DIRECTIVE 1: Copy the records word for word, starting with the line containing "The height and width of the screenshot is (606, 1568)." and going on through the end of the records. Leave the pictures out of your copy.

━━━

The Japanese yen rose by more than 2.50% as global risks rose. The yen is known as a safe haven currency because of the large holdings the Japanese government has overseas. The jump came as we received bleak economic data from Japan. In the fourth quarter, the economy declined by 1.8%, which was worse than the expected decline of 1.7%. On an annualized rate, the economy declined by 7.1%, which was the worst decline since 2015. This was caused by a 4.6% decline in capital expenditure and a 2.8% decline in private consumption. This data shows that the Japanese economy could see a prolonged recession with no remedy since the BOJ is already in quantitative easing and interest rates are at historic lows.
The XBR/USD declined to a four-year low of 33.50 during the Asian session. This was the lowest level in four years. The price is along the lower line of the Bollinger Bands on the four-hour chart. It is also below all the moving averages. The MACD and the RSI have dropped to the oversold level. The price could remain at these depressed levels unless OPEC and Russia agree to aggressive cuts.
The EUR/USD pair rose to an intraday high of 1.1496, which was the highest level since February 12. On the daily chart, the price is above all the short and medium-term moving averages. The price is above the Ichimoku cloud while the RSI has moved to the overbought level of 70. The money flow index has risen to the overbought level of 80. The pair may continue rising today as traders price-in another rate cut.
The USD/JPY pair declined to an intraday low of 101.53, which was its lowest level since September 2016. The pair has been declining since Wednesday last week when it was trading at 112.25. The price is below the Ichimoku cloud on the daily chart and below all the short and medium-term moving averages. The RSI and MACD have moved to the oversold level. The pair may continue declining as the Japanese economy continues to struggle.

━━━

DIRECTIVE 2: Repeat the currency market text word for word, starting with "The EUR/USD pair" and going on through "another rate cut.".

(Saved data entries)

━━━

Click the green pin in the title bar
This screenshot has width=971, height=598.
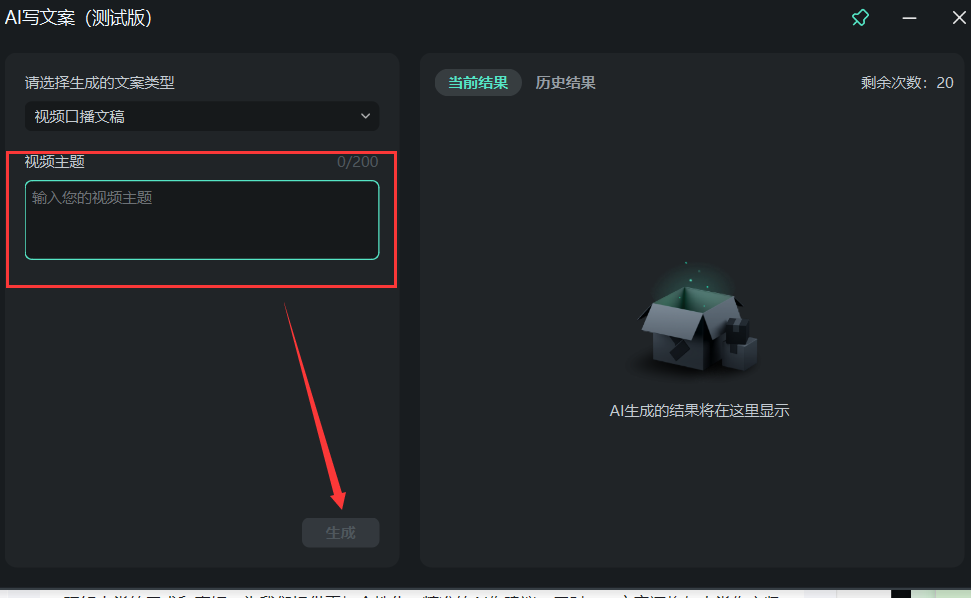click(x=860, y=17)
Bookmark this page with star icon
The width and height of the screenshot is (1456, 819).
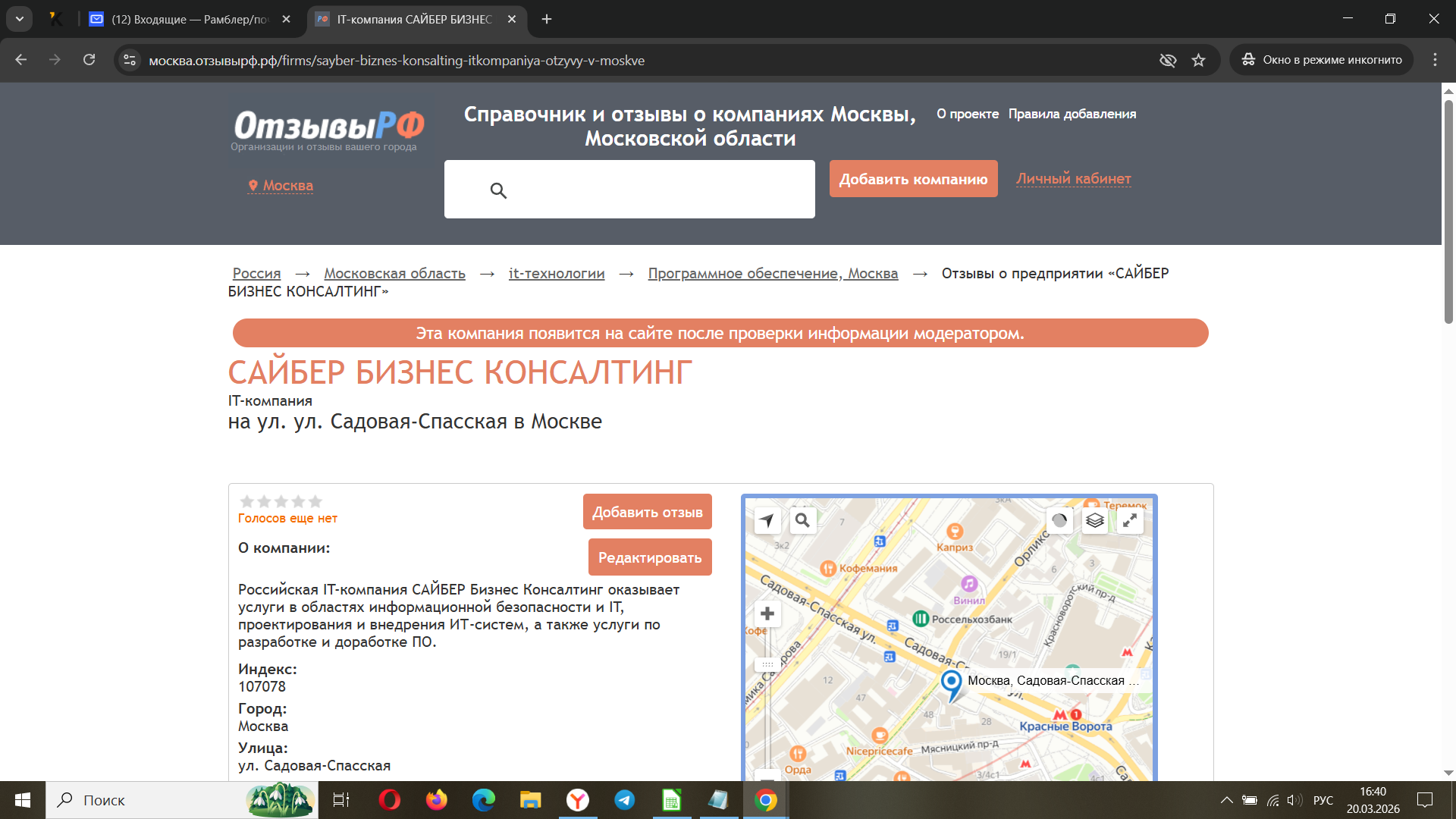click(1198, 60)
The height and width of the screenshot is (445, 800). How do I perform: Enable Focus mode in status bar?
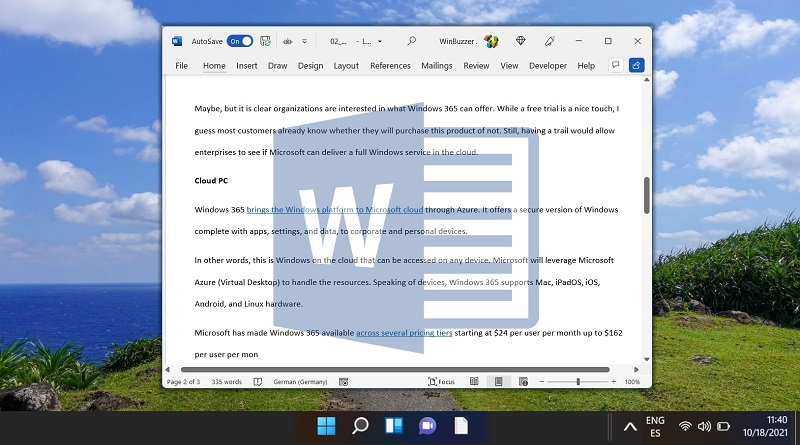442,382
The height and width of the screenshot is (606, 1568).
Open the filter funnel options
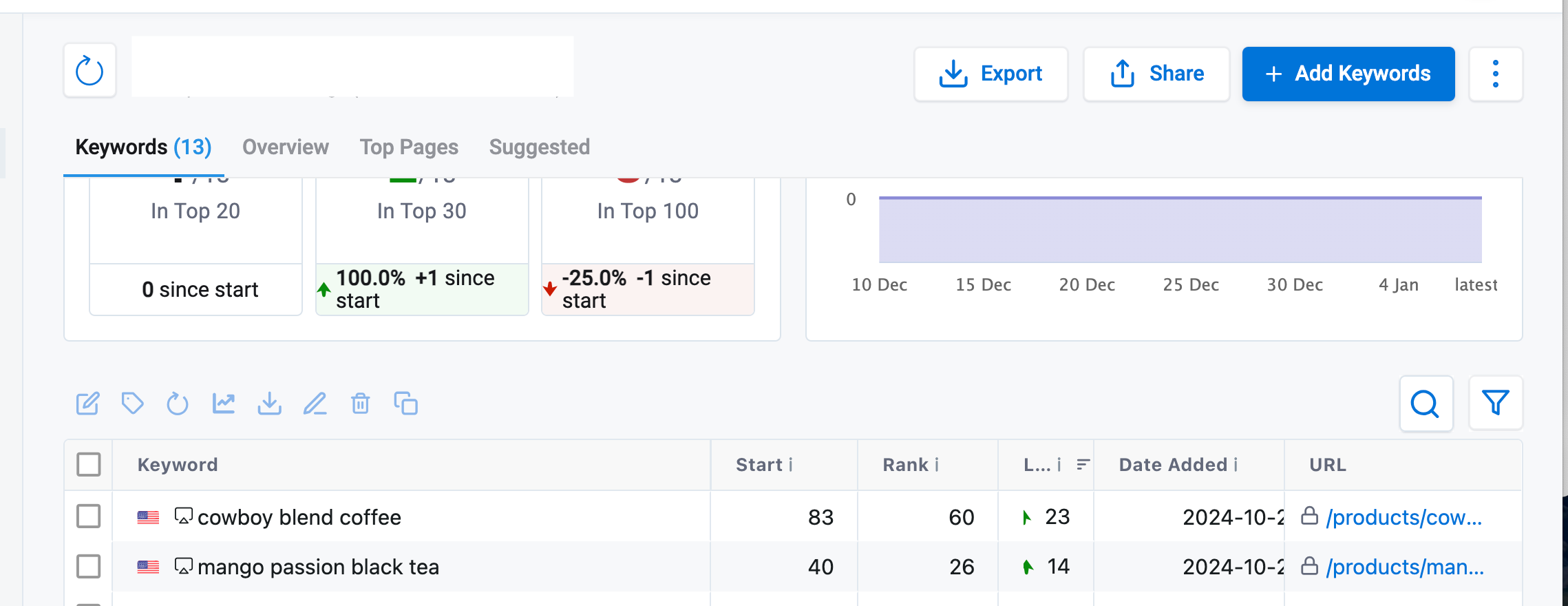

━━━

EXPECTED ANSWER 1:
The height and width of the screenshot is (606, 1568).
Open the filter funnel options

EXPECTED ANSWER 2:
The EUR/USD pair rose to an intraday high of 1.1496, which was the highest level since February 12. On the daily chart, the price is above all the short and medium-term moving averages. The price is above the Ichimoku cloud while the RSI has moved to the overbought level of 70. The money flow index has risen to the overbought level of 80. The pair may continue rising today as traders price-in another rate cut.